[PROBLEM DETAILS] Reproduce word for word the passage of the article on Paetongtarn Shinawatra's visit to Cambodia starting at "According to political" and ending at "his Cambodian counterpart.".

[PASSAGE FOR REVIEW]
★ ★ ★ ★ ★ ★ ★
An introduction to diplomacy

Pheu Thai Party leader Paetongtarn Shinawatra has been strategically enhancing her leadership image, with her recent visit to Cambodia viewed as a key move, according to observers.

The visit followed an invitation by former Cambodian prime minister Hun Sen, president of the ruling Cambodian People’s Party ( CPP ).

The invitation was extended during his visit to paroled former prime minister Thaksin Shinawatra — Ms Paetongtarn’s father. The former Cambodian premier was the first VIP guest to visit Thaksin in Bangkok last month shortly after he was released from custody at the Police General Hospital.

Ms Paetongtarn and her delegation of young Pheu Thai executives met Hun Sen, Cambodian Prime Minister Hun Manet — Hun Sen’s son — and Cambodia’s acting National Assembly President, Cheam Yeap, during the March 18- 19 visit.

After concluding the trip, she posted on her X account that it was a great honour to receive suggestions about party management and political work from Hun Sen.

” It was a great pleasure to build on our cordial relations and, more importantly, to learn from the experiences of such a distinguished leader”, she wrote.

According to political watchers, the visit to Cambodia has not only elevated Ms Paetongtarn’s political profile but also signified a new momentum in bilateral relations between Thailand and Cambodia.

Many also see Ms Paetongtarn following in her father’s footsteps, using personal connections to bolster national ties rather than relying solely on traditional diplomatic means between Prime Minister Srettha Thavisin and his Cambodian counterpart.
★ ★ ★ ★ ★ ★ ★
[Data items]
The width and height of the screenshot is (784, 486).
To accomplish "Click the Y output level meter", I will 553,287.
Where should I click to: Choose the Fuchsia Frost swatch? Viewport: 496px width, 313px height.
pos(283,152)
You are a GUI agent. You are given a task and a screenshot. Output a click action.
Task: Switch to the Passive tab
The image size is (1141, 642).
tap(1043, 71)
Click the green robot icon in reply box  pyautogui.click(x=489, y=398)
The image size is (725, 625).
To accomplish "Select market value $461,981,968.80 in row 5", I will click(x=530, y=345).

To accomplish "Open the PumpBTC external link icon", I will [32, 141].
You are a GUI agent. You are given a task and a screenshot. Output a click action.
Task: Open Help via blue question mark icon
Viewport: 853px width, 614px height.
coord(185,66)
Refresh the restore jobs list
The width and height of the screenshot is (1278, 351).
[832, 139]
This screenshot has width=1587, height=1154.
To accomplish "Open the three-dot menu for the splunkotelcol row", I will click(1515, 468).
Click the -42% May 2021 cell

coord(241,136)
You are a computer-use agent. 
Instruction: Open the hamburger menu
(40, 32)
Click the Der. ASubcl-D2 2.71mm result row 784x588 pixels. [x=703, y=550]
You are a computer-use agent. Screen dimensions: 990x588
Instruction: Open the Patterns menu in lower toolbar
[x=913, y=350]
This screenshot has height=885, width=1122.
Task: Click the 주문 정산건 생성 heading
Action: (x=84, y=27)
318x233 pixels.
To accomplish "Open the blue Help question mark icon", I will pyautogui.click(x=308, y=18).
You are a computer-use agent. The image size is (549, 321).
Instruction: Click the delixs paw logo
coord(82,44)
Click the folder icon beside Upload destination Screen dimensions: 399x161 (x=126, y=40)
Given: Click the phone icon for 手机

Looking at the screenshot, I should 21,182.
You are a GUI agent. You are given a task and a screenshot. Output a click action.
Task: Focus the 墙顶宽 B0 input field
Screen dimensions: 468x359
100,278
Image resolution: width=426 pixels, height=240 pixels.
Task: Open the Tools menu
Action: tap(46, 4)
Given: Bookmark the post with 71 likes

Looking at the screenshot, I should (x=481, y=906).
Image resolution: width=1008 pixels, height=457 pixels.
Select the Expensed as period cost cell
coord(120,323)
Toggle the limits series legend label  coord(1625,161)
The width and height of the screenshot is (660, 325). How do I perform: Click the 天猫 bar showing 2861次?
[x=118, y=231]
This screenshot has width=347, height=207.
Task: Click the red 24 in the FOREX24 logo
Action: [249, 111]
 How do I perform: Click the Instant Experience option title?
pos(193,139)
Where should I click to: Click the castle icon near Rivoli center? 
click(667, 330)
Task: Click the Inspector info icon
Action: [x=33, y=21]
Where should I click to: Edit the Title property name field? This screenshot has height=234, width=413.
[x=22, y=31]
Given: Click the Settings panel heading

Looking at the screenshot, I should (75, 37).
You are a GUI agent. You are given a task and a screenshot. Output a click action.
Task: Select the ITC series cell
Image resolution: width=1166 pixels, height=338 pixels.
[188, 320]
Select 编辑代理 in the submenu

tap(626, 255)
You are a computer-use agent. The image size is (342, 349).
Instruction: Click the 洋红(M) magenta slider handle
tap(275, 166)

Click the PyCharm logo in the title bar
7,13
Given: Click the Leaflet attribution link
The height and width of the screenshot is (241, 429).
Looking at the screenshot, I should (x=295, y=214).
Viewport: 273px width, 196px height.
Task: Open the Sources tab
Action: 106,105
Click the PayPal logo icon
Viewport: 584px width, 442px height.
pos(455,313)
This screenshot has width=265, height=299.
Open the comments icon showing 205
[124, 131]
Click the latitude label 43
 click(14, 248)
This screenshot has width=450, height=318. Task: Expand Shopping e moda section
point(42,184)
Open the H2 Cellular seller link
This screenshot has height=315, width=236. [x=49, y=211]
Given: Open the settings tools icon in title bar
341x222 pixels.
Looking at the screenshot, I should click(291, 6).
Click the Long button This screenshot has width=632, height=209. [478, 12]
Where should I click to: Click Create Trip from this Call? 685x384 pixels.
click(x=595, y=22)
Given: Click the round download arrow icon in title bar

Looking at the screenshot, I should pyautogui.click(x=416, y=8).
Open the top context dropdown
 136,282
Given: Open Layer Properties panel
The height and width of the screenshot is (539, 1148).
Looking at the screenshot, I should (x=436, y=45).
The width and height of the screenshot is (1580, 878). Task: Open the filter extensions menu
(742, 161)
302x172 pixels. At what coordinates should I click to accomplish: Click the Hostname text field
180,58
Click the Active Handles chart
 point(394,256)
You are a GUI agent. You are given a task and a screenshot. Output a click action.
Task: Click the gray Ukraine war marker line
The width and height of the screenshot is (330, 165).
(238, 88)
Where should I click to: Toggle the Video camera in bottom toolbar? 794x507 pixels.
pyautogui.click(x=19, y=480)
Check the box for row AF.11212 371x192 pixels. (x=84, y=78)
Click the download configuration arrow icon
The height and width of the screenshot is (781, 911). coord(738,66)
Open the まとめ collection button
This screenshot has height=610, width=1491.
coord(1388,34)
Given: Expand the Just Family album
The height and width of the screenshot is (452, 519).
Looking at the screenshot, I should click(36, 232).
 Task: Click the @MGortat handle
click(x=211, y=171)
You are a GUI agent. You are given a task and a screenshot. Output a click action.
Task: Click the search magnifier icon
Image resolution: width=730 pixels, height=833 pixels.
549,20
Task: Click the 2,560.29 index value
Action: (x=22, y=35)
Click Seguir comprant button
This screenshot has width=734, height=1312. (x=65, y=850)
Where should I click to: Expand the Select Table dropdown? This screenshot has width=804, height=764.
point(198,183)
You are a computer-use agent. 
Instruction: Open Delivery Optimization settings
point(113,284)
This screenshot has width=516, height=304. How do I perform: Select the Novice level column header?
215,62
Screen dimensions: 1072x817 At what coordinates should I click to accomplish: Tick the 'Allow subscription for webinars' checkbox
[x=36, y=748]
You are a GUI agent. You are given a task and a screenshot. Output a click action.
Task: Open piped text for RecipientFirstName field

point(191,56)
★ ★ ★ ★ ★ ★ ★
[EXERCISE SOLUTION]
According to political watchers, the visit to Cambodia has not only elevated Ms Paetongtarn’s political profile but also signified a new momentum in bilateral relations between Thailand and Cambodia.

Many also see Ms Paetongtarn following in her father’s footsteps, using personal connections to bolster national ties rather than relying solely on traditional diplomatic means between Prime Minister Srettha Thavisin and his Cambodian counterpart.